── Data listing

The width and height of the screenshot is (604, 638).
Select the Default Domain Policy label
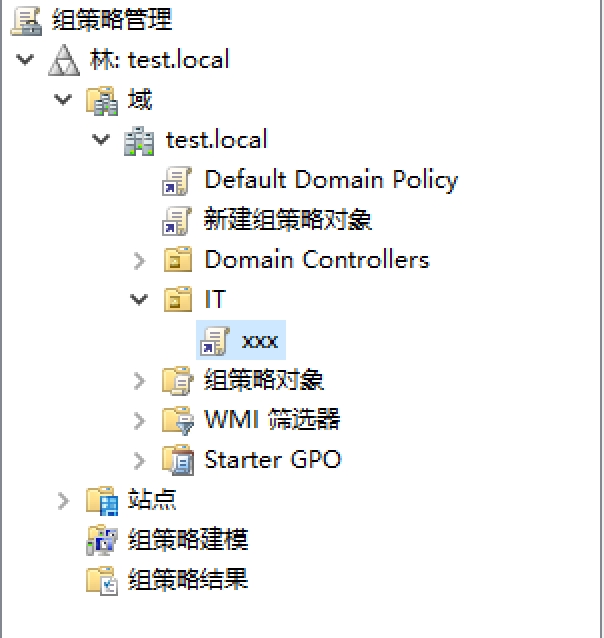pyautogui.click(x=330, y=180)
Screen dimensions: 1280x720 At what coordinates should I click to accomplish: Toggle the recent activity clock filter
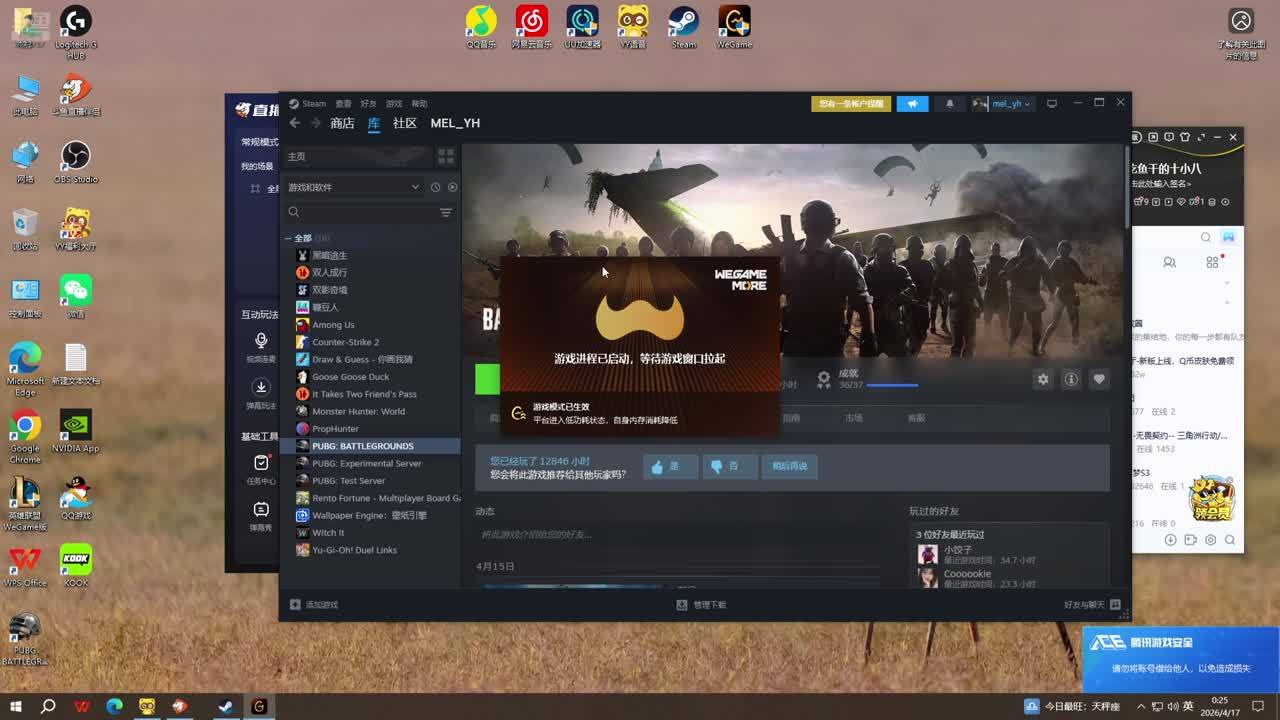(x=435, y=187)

────
── Data listing

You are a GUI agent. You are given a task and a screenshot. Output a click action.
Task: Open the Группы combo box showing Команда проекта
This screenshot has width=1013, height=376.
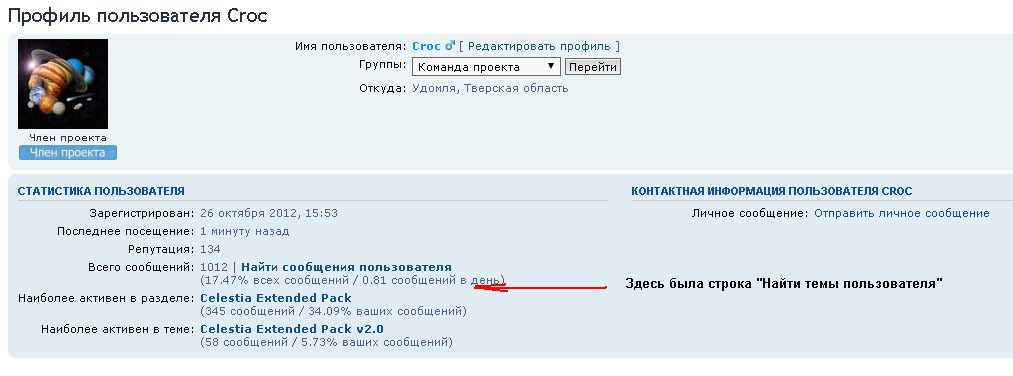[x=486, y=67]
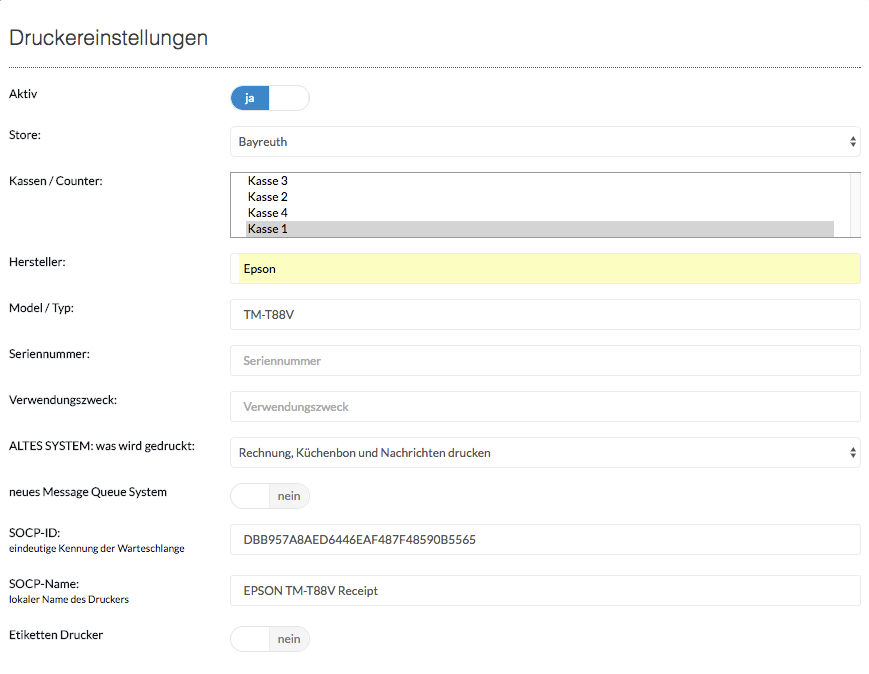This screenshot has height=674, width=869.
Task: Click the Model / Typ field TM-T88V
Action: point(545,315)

────

Task instructions -> Return the part of the records that opens with the line containing "You are a GUI" and closes with the line containing "Action: point(545,315)", both included, copying those lines exactly. Leave the pictures out of your answer.

Exercise answer ->
You are a GUI agent. You are given a task and a screenshot. Output a click action.
Task: Open the Группы combo box showing Команда проекта
This screenshot has width=1013, height=376.
[x=486, y=67]
This screenshot has height=674, width=869.
Task: Click the Model / Typ field TM-T88V
Action: point(545,315)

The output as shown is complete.